▶ TASK DETAILS
All lines in the material with the string "header" should be listed.

▶ GIVEN RECORDS
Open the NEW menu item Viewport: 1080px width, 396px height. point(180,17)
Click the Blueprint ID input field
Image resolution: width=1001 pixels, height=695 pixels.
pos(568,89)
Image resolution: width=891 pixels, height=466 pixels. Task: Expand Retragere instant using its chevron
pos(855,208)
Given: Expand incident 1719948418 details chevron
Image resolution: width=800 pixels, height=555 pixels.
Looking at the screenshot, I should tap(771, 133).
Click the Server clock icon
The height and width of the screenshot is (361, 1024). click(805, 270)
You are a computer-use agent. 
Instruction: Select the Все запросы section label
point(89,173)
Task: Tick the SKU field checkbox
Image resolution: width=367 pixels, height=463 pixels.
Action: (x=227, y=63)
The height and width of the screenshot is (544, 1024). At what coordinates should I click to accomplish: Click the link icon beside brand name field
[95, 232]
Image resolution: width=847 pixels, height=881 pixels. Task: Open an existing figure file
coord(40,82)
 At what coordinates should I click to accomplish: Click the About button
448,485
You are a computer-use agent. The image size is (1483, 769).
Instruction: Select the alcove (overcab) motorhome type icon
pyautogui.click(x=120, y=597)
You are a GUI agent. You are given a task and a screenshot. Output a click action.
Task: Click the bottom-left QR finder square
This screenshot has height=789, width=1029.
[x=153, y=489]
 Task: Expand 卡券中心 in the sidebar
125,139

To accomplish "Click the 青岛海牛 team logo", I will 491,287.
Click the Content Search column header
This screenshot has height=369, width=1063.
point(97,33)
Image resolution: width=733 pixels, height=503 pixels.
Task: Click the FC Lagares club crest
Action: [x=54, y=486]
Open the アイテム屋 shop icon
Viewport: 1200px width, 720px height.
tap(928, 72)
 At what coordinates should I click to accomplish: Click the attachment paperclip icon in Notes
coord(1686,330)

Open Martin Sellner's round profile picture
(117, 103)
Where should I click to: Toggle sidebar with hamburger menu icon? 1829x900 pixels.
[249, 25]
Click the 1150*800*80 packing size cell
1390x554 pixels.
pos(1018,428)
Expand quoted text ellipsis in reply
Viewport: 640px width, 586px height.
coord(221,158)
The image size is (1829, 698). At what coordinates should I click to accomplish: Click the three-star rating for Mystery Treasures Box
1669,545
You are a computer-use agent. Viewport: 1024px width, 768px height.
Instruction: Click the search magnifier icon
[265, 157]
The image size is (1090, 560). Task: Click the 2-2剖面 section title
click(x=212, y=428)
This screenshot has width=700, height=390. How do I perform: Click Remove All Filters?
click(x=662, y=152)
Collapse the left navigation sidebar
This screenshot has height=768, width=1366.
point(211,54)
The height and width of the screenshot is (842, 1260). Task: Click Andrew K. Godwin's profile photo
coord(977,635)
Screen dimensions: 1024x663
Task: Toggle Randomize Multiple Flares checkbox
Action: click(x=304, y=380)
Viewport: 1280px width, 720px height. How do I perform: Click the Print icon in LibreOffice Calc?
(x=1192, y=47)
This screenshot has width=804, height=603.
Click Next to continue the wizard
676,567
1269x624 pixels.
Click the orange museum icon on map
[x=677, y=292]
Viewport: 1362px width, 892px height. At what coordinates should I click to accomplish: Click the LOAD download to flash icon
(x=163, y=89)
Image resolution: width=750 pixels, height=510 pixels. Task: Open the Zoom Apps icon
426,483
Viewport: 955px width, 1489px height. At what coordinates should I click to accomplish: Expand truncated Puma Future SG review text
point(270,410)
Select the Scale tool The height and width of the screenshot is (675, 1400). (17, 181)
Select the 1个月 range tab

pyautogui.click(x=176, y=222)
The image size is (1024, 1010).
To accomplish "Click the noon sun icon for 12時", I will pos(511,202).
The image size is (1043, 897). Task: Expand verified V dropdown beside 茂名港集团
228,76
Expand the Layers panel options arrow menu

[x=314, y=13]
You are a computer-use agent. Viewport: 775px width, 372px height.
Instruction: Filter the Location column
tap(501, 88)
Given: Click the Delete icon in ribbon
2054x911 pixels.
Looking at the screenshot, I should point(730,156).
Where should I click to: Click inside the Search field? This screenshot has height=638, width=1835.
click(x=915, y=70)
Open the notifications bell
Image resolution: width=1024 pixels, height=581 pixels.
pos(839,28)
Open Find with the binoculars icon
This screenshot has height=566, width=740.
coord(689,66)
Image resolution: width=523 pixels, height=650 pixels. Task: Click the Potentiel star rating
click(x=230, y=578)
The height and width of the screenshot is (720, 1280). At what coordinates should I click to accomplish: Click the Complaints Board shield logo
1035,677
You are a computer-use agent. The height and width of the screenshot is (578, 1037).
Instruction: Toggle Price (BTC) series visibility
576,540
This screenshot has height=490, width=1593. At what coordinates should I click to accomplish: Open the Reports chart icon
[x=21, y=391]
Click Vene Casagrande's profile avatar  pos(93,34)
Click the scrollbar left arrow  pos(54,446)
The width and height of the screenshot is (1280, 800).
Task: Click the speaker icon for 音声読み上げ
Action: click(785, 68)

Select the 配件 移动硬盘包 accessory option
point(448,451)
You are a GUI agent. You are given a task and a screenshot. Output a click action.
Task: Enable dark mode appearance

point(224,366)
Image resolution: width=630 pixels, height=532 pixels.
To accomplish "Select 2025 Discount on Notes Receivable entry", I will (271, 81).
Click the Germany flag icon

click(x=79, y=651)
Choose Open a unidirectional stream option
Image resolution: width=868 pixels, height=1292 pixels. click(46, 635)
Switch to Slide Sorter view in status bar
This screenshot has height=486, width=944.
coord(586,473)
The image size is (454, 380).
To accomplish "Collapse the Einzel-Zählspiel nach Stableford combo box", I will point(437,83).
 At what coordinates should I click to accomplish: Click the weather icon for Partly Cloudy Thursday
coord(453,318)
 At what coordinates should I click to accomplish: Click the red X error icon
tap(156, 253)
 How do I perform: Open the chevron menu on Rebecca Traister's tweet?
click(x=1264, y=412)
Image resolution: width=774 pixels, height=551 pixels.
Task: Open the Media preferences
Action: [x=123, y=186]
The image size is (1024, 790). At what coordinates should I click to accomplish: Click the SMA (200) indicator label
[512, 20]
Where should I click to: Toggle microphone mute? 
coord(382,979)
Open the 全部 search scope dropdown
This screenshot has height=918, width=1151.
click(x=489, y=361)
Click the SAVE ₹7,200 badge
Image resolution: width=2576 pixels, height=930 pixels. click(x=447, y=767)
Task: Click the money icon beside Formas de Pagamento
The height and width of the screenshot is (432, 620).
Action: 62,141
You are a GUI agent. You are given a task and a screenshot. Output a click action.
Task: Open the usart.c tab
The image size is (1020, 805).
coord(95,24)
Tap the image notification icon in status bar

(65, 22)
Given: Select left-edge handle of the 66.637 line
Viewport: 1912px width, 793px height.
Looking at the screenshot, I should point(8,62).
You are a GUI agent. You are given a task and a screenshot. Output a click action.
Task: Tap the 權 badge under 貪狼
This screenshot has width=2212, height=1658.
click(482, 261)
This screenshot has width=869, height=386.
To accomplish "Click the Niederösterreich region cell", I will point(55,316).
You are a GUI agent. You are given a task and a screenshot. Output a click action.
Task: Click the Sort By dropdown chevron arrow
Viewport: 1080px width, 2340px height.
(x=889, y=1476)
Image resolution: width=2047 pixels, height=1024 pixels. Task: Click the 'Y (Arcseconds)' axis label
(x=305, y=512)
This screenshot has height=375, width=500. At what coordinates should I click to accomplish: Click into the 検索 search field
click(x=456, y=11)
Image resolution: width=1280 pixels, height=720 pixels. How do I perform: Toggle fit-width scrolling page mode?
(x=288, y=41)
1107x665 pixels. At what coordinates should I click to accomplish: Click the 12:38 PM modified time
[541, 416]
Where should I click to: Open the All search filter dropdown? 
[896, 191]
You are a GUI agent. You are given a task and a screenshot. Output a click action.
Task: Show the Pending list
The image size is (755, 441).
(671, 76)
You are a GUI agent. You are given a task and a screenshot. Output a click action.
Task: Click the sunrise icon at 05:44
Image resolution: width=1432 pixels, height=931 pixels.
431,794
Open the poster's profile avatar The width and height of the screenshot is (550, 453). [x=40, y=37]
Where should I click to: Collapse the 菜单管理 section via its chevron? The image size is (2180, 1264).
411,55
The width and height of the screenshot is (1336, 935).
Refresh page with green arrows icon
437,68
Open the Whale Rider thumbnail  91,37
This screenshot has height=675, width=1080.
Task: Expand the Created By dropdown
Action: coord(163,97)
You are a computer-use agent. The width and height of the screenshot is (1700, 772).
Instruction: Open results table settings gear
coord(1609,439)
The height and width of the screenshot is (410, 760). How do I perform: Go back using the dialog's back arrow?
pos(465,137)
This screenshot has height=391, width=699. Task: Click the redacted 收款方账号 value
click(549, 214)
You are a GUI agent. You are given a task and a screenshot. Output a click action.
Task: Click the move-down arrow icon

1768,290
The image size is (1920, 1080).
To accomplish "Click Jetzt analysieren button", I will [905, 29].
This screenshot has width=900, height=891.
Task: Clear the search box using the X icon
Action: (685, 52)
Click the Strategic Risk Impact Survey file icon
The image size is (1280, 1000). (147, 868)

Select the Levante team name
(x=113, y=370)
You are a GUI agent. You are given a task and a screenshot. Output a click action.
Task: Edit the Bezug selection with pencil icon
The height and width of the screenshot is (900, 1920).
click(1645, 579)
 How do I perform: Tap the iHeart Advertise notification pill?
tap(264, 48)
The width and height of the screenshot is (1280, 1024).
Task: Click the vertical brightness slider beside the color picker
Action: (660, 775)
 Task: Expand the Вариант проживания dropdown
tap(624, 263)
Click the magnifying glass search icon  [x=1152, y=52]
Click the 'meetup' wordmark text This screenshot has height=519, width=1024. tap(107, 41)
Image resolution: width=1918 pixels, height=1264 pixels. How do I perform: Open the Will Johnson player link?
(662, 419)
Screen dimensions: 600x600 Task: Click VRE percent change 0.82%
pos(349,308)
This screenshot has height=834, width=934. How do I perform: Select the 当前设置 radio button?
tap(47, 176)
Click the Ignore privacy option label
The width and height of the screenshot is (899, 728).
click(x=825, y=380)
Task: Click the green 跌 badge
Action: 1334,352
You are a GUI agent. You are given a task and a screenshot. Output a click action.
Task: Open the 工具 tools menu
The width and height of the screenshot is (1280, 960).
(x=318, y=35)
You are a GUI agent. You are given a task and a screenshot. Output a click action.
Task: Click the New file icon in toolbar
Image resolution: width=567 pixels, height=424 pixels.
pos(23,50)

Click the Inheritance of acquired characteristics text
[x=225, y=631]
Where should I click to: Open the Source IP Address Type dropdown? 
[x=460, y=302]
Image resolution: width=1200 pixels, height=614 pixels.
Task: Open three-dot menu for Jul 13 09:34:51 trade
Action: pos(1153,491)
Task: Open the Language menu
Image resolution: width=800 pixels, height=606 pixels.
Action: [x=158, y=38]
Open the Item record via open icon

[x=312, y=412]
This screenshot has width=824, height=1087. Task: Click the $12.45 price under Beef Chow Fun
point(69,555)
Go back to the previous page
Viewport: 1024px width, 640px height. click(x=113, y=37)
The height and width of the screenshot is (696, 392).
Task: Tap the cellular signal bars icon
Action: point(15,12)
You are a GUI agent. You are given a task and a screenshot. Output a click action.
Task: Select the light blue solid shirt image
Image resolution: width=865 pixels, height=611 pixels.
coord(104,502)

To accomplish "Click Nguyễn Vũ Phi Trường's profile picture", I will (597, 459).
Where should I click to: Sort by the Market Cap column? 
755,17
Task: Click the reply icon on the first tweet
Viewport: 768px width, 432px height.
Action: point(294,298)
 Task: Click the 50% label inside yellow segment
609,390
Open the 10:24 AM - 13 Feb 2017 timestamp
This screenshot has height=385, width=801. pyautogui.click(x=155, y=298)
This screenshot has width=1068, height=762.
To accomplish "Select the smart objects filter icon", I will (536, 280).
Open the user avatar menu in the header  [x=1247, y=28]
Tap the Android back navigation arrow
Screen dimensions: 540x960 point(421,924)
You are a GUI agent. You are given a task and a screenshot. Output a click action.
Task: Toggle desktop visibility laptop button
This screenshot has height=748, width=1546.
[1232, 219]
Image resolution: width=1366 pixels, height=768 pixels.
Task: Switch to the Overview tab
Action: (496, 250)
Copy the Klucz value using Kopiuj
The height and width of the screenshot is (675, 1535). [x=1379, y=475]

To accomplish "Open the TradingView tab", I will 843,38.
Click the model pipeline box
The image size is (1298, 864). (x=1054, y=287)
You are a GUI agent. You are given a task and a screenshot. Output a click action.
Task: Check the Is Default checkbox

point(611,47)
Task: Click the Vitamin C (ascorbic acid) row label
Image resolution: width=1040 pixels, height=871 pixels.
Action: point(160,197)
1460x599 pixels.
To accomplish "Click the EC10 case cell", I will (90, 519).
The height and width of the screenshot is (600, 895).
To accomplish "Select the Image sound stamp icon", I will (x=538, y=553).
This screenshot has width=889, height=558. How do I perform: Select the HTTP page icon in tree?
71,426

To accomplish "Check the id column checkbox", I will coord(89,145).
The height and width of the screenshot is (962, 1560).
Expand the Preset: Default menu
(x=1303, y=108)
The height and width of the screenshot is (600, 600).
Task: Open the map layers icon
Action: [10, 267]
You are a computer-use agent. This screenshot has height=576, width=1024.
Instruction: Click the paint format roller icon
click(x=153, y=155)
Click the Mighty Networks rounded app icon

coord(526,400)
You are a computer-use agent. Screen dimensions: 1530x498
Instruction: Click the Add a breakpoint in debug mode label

▶ SOLUTION TO THIS PROBLEM
Click the Content Search column header
Open the user avatar menu in the header  [x=1247, y=28]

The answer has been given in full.